Nubank reportou lucro líquido de US$ 871 milhões no primeiro trimestre de 2026, avanço de 41% em 12 meses, mas abaixo do consenso de US$ 879 milhões; o ROE de 29% também decepcionou analistas e provocou queda de 9,74% nos papéis negociados na Nasdaq.
Resultados financeiros: lucro, rentabilidade e receita
A expansão do lucro para US$ 871 milhões no 1T26 confirma a trajetória de crescimento do banco digital, porém o número ficou 0,9% inferior à média projetada por analistas consultados pela Bloomberg. Na mesma linha, o retorno sobre o patrimônio líquido (ROE) atingiu 29%, abaixo dos 31% estimados pelo mercado. Ainda que represente acréscimo de 2 pontos percentuais em relação ao 1T25, o indicador recuou 4 p.p. na comparação com o último trimestre de 2025.
Com receita total de US$ 5,31 bilhões, o banco registrou alta de 42% em doze meses, sustentada, principalmente, pelo avanço da receita financeira líquida de juros (NII), que alcançou US$ 3,5 bilhões – recorde histórico e incremento de 12% no período anual. A margem financeira líquida ajustada ao risco (NIM) permaneceu em 9,5%, estável em base anual, mas cedeu 1 p.p. frente ao quarto trimestre de 2025.
Qualidade da carteira e provisões: inadimplência sob monitoramento
O índice de inadimplência acima de 90 dias encerrou o trimestre em 6,5%, leve aumento de 0,1 p.p. na comparação anual e queda de 0,1 p.p. na base sequencial. Já o indicador de atrasos entre 15 e 90 dias avançou para 5%, alta de 0,9 p.p. contra o 4T25 e de 0,2 p.p. ante o 1T25.
Como reflexo da maior exposição ao crédito, as despesas com provisão para perdas somaram US$ 1,79 bilhão, salto de 72% em relação ao mesmo período de 2025. O incremento no colchão contra calotes sinaliza postura conservadora para absorver possíveis deteriorações na carteira, mas pressiona a rentabilidade de curto prazo.
Expansão de crédito e base de clientes
A carteira de crédito total avançou 40% em 12 meses e 7% frente ao trimestre imediatamente anterior, totalizando US$ 37,2 bilhões.
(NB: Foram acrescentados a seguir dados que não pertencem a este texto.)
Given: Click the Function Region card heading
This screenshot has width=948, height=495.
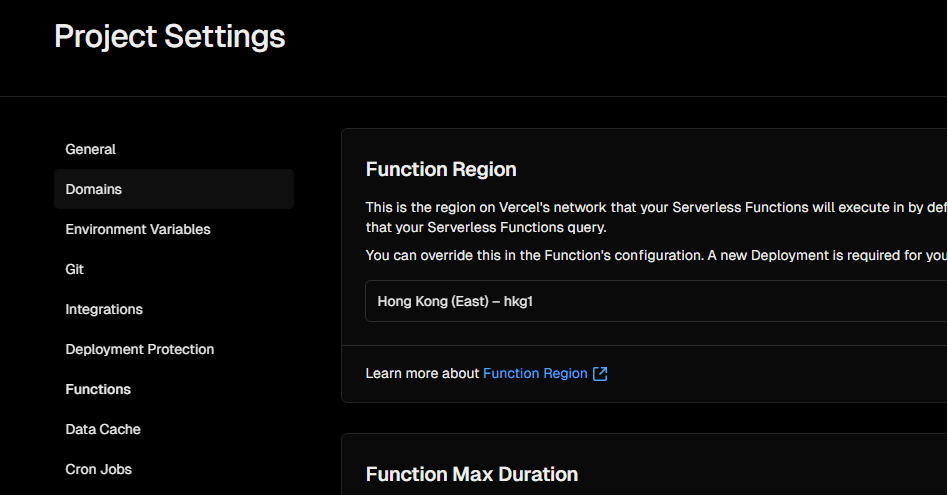Looking at the screenshot, I should coord(441,170).
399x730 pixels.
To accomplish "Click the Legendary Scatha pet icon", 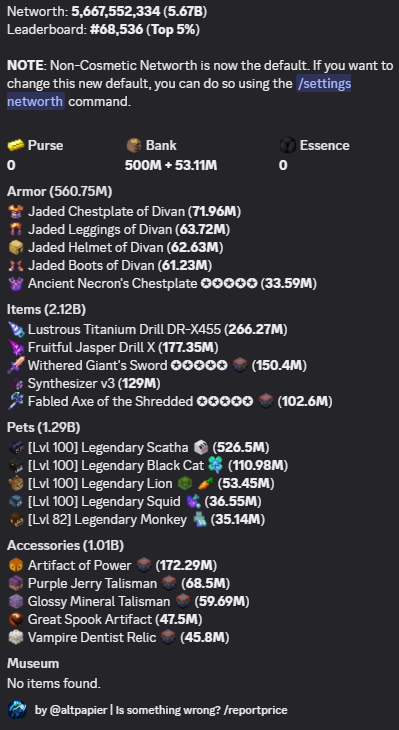I will click(x=16, y=448).
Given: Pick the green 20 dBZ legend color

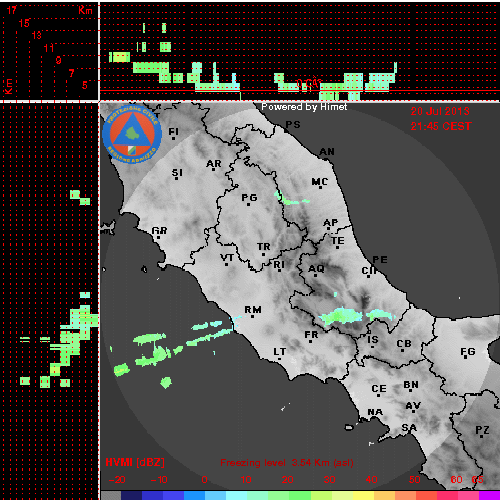Looking at the screenshot, I should (x=299, y=495).
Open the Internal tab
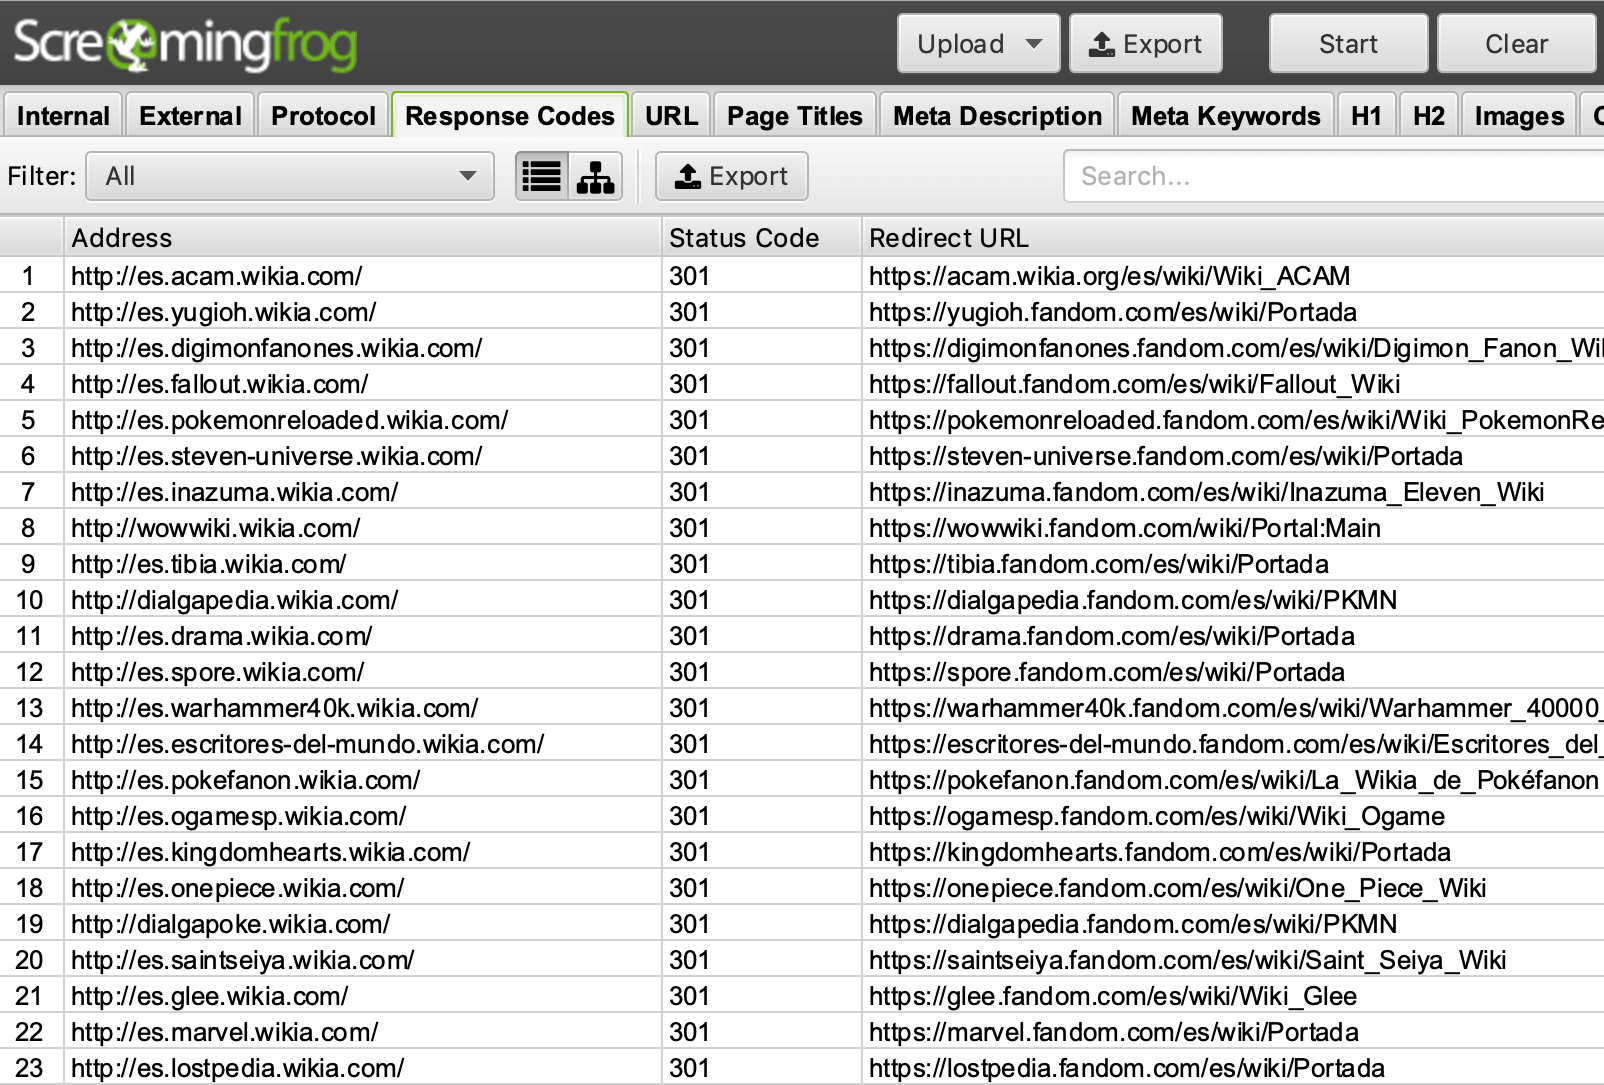Image resolution: width=1604 pixels, height=1085 pixels. (63, 116)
O portfólio de cartões de crédito liderou o crescimento, atingindo US$ 24,3 bilhões, enquanto a carteira sem garantia somou US$ 10 bilhões e as operações colateralizadas chegaram a US$ 3 bilhões.
Imagem: Internet
Em relação à base de usuários, o Nubank adicionou 4 milhões de clientes entre janeiro e março, elevando o total para 135,2 milhões globalmente. O Brasil concentra mais de 115 milhões de contas, consolidando o banco como a maior instituição financeira privada do país em número de clientes ativos. Nos mercados internacionais, o México alcançou 15 milhões de usuários e a Colômbia superou 5 milhões.
A receita média mensal por cliente ativo (ARPAC) avançou 23% na comparação anual, para US$ 15,9, enquanto o custo médio de servir cada usuário subiu 19%, atingindo US$ 1. O ganho de eficiência operacional segue como pilar para a expansão sustentável da margem.
Reação do mercado e perspectivas
O balanço divulgado após o fechamento do pregão resultou em queda de 9,74% das ações NU no after-market da Nasdaq, refletindo a combinação de lucro levemente inferior ao previsto, menor ROE e pressão sobre provisões. Para investidores, o ponto de atenção permanece na capacidade do banco de equilibrar crescimento acelerado de crédito com manutenção dos níveis de inadimplência.
Nos próximos trimestres, a trajetória da inadimplência, a evolução do NII diante de ajustes na taxa de juros e o ritmo de expansão internacional serão variáveis determinantes para a performance financeira da companhia. A administração sustenta a estratégia de ganho de participação em segmentos de crédito de maior margem, mas o incremento das provisões indica prudência frente a um ambiente macroeconômico ainda desafiador.